THE PROBLEM: Every line holding "legend" should be copied from the records below.

*** MATERIAL SHOWN

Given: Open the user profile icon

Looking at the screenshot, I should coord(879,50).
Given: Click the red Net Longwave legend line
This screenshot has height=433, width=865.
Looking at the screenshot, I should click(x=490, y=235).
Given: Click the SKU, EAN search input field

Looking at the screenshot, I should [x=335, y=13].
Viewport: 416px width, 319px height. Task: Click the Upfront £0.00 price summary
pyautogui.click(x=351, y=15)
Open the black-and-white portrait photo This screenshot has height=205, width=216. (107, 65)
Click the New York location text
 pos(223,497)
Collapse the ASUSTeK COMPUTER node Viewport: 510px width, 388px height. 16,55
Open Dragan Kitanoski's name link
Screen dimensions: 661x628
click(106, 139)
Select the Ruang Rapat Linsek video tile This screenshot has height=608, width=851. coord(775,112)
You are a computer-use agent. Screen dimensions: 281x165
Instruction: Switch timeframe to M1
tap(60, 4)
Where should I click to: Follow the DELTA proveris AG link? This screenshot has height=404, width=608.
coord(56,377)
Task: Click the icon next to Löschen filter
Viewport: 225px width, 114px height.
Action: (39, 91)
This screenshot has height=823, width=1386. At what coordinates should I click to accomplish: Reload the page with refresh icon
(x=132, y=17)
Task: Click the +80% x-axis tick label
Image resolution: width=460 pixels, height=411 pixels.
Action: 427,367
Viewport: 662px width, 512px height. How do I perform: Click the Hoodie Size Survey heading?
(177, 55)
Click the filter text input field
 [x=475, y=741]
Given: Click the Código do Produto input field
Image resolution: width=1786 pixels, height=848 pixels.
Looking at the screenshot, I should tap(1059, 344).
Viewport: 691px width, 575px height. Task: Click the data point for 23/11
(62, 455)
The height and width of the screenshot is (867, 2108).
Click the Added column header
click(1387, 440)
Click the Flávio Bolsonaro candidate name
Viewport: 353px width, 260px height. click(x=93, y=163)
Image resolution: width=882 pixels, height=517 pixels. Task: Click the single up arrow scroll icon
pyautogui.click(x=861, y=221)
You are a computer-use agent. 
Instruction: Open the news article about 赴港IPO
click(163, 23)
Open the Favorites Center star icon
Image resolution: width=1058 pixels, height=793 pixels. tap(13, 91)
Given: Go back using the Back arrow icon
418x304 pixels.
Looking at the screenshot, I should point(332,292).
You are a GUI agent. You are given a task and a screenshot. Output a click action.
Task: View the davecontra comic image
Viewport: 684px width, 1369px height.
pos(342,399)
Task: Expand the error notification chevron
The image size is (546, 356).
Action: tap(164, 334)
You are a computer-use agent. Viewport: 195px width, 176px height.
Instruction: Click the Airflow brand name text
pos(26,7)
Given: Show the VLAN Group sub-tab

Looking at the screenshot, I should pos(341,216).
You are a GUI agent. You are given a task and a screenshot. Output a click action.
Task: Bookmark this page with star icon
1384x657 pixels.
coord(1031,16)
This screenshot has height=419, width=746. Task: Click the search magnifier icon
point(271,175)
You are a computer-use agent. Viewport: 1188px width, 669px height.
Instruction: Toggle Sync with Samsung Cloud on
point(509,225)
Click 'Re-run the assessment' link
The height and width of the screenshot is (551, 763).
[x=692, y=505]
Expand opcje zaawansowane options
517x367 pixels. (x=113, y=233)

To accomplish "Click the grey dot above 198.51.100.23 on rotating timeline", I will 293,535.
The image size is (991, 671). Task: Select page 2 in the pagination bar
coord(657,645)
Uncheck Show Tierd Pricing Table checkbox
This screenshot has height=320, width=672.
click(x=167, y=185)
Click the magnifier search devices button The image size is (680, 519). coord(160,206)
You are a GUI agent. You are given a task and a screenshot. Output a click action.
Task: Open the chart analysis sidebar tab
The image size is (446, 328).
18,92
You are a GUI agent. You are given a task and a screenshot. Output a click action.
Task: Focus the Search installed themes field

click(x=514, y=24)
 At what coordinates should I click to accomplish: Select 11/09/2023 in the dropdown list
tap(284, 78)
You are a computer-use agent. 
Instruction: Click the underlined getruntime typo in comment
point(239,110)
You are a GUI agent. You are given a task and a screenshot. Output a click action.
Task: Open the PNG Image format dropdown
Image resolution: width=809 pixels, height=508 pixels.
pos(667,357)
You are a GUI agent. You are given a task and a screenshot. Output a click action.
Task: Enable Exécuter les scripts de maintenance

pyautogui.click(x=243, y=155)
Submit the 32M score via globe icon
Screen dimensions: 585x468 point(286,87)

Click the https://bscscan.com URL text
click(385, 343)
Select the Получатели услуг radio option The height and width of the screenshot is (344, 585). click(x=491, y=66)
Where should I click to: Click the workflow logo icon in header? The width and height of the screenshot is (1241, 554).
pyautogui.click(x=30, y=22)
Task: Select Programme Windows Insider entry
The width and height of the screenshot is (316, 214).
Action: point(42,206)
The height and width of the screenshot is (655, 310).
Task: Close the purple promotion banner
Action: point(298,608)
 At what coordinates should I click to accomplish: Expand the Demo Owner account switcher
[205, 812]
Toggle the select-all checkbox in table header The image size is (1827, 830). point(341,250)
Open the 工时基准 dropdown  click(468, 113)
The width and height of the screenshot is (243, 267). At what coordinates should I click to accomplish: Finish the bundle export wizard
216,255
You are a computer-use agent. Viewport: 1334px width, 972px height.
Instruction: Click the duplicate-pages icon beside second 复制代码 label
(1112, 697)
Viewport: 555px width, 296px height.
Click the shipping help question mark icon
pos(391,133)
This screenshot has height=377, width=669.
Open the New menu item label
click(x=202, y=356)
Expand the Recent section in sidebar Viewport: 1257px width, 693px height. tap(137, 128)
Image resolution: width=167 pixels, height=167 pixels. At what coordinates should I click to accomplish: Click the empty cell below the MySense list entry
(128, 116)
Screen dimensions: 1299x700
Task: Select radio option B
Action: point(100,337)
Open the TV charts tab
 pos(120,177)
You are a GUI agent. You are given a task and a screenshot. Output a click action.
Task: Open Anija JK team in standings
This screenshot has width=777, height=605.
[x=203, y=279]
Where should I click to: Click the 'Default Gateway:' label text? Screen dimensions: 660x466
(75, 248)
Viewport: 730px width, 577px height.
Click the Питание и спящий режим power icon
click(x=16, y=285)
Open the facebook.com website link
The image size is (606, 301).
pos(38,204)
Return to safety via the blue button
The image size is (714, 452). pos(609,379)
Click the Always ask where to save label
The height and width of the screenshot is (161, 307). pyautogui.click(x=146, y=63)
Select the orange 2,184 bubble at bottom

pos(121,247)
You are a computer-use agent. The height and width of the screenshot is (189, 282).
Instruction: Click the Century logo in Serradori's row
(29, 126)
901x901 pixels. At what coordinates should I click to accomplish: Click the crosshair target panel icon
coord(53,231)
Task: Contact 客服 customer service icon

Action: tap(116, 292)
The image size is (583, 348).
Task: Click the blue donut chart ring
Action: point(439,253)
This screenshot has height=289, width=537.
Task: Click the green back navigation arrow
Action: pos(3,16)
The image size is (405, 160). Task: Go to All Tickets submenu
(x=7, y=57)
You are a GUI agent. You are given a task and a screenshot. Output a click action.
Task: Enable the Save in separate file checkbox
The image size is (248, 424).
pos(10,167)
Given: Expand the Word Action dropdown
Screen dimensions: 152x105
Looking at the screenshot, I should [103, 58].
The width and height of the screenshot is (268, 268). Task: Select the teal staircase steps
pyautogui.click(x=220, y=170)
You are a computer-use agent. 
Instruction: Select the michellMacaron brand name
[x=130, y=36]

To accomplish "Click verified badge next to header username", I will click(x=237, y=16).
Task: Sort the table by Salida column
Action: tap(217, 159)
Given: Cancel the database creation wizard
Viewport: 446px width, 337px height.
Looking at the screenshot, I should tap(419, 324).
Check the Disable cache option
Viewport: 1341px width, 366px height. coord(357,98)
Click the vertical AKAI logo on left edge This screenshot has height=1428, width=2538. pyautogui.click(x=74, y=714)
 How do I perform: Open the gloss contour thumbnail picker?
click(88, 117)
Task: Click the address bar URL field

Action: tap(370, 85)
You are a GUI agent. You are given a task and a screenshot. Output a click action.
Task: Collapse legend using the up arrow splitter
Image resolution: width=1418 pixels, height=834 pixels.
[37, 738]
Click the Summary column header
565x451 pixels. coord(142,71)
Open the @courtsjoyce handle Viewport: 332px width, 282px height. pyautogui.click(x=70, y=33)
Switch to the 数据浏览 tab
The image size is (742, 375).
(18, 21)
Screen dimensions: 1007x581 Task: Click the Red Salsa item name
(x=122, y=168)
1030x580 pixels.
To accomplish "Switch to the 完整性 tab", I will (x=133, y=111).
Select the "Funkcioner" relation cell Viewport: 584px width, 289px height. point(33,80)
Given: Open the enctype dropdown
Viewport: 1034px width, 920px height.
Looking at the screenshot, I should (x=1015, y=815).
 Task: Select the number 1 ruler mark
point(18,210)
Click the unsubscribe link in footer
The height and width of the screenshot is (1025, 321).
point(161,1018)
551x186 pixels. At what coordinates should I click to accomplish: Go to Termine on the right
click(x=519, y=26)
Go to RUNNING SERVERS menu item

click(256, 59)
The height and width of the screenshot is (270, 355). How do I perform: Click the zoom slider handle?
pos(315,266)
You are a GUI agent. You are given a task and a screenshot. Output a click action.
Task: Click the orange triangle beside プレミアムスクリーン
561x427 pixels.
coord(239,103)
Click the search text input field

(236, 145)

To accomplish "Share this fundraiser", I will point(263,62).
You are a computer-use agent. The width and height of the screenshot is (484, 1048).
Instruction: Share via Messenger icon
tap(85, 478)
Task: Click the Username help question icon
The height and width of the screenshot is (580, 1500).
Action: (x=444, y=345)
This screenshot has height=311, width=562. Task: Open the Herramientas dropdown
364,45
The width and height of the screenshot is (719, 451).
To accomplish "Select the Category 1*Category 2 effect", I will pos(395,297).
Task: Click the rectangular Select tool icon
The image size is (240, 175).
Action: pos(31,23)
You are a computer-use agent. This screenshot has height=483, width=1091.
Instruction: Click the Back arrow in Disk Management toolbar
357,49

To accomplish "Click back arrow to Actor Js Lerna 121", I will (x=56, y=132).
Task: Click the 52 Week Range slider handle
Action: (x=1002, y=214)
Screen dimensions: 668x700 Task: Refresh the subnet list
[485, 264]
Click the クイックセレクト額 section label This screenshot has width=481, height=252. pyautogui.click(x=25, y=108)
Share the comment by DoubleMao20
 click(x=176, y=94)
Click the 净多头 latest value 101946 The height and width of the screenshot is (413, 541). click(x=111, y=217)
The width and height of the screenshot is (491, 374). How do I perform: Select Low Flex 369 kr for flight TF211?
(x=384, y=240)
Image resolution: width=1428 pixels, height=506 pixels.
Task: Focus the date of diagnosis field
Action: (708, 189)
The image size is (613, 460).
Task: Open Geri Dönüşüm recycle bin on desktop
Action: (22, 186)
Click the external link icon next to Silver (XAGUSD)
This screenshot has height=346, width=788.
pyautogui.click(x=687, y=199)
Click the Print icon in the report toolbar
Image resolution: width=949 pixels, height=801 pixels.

******

EXERCISE OUTPUT:
Given: Click the red Net Longwave legend line
Task: Collapse legend using the up arrow splitter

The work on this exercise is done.